Data items:
>>>

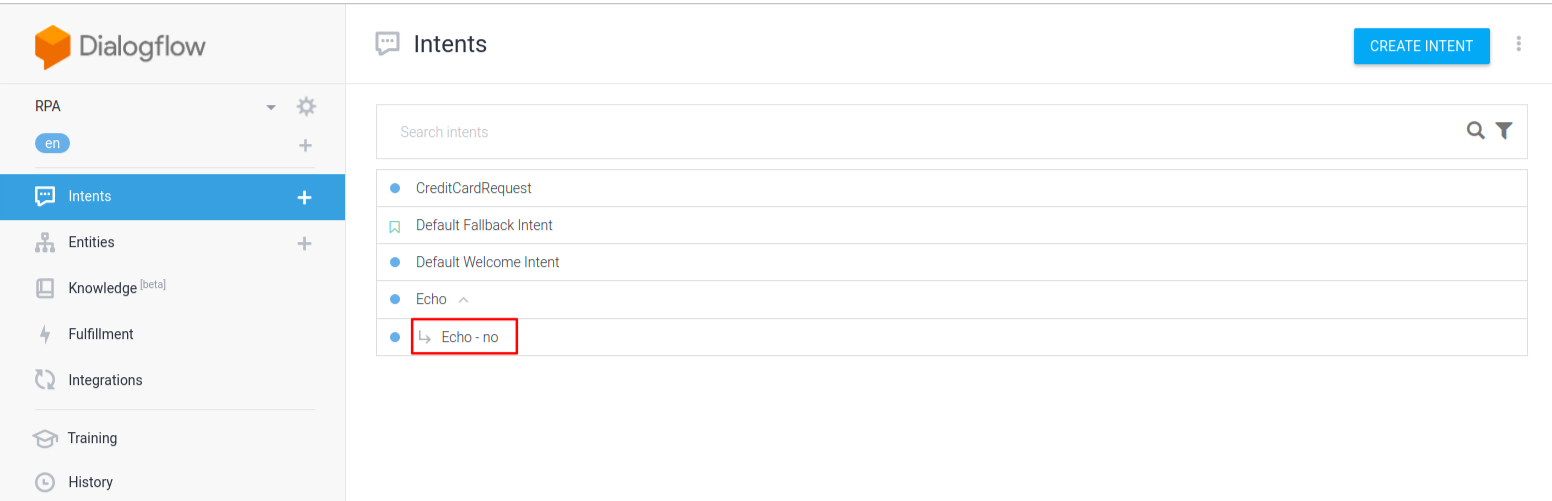Open the Echo - no followup intent
The image size is (1552, 501).
tap(469, 337)
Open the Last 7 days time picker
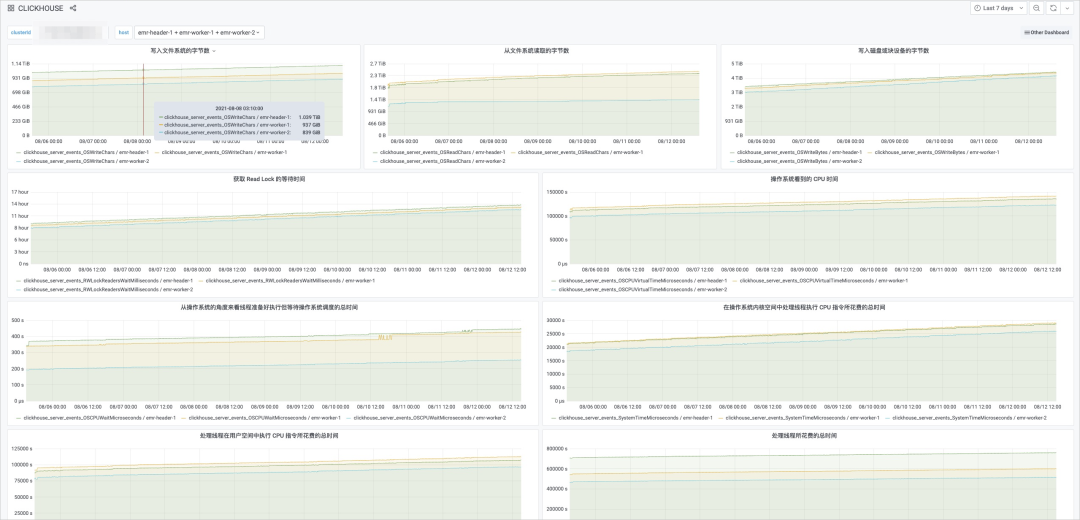Viewport: 1080px width, 520px height. coord(998,8)
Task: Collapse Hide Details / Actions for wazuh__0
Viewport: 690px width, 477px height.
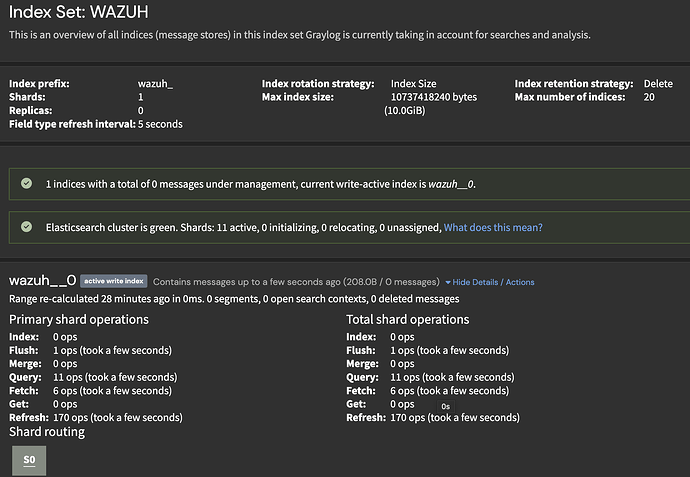Action: (x=493, y=282)
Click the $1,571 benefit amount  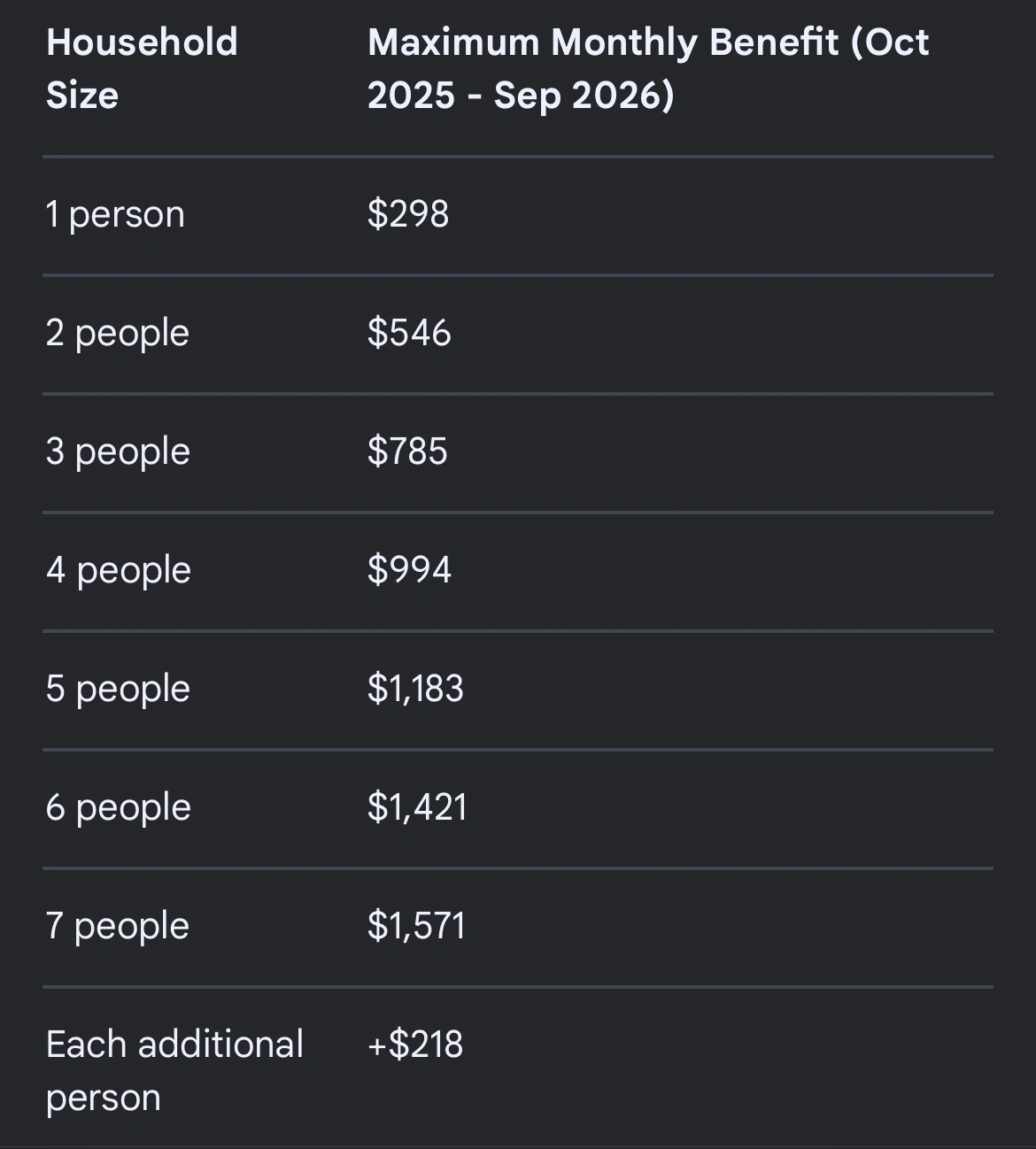(x=416, y=927)
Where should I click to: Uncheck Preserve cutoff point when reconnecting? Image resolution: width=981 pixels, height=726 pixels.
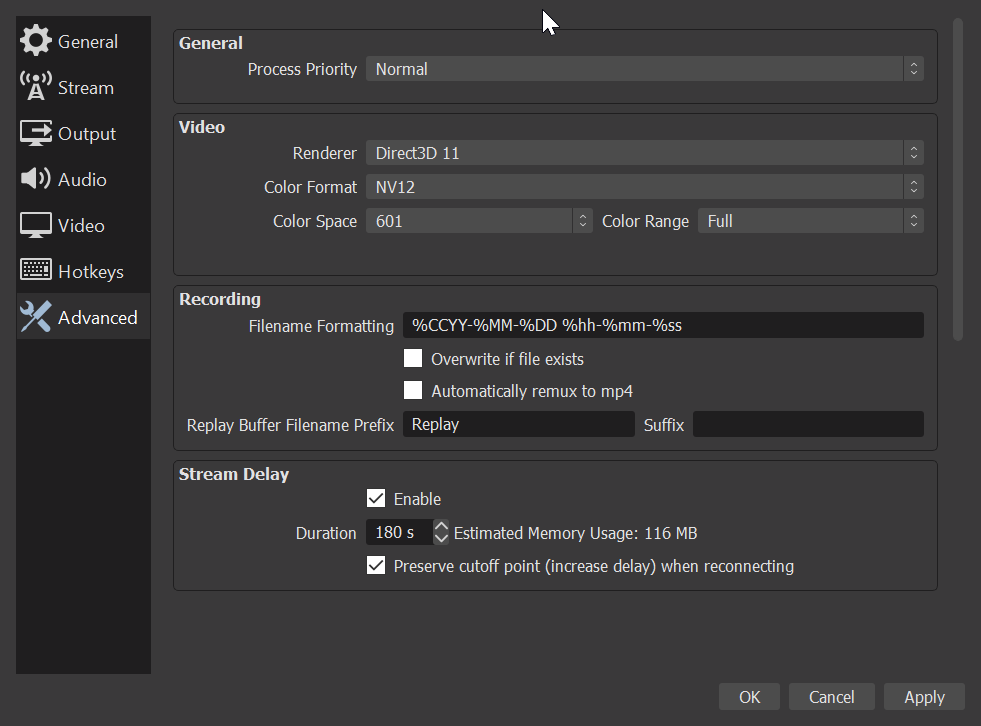click(x=376, y=566)
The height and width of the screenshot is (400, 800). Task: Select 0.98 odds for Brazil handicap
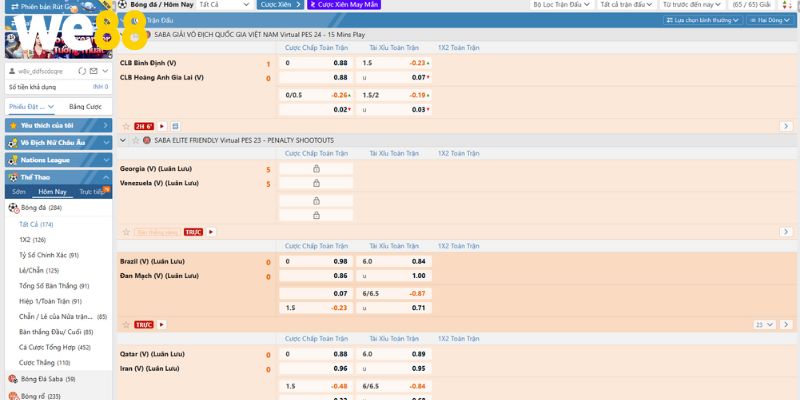(x=341, y=261)
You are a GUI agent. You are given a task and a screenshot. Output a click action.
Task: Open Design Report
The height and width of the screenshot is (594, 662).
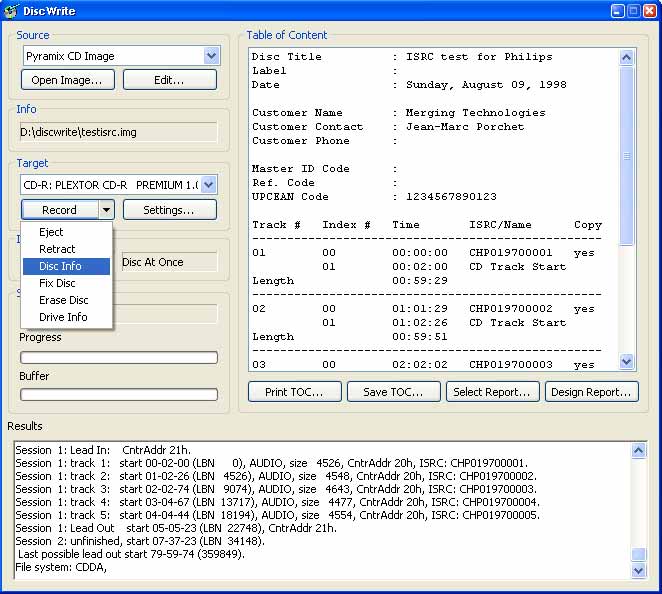click(x=591, y=392)
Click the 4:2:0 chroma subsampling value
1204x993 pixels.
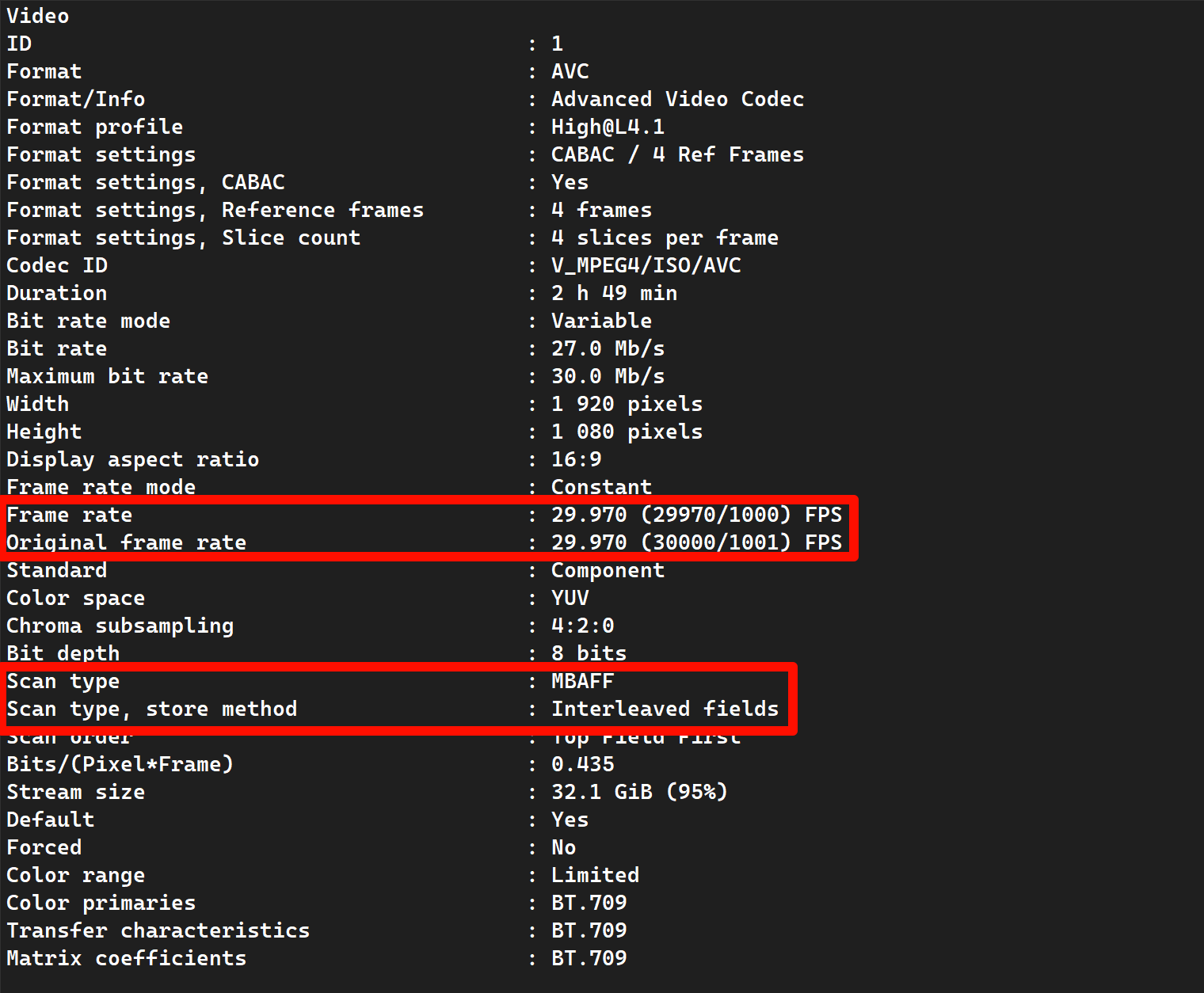pos(582,626)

<<<

All lines between the one that contains "Where should I" and the end of the records above, both included, are to be returned exactly as they stand, except for pictures, which are omitted.

Where should I click to: Uncheck Preserve cutoff point when reconnecting? Image resolution: width=981 pixels, height=726 pixels.
click(x=376, y=566)
The height and width of the screenshot is (400, 800). Task: Select 0.98 odds for Brazil handicap
(x=341, y=261)
You are a GUI agent. You are given a task and a screenshot. Output a click action.
Task: Open Design Report
The height and width of the screenshot is (594, 662).
click(x=591, y=392)
Click the 4:2:0 chroma subsampling value
1204x993 pixels.
pos(582,626)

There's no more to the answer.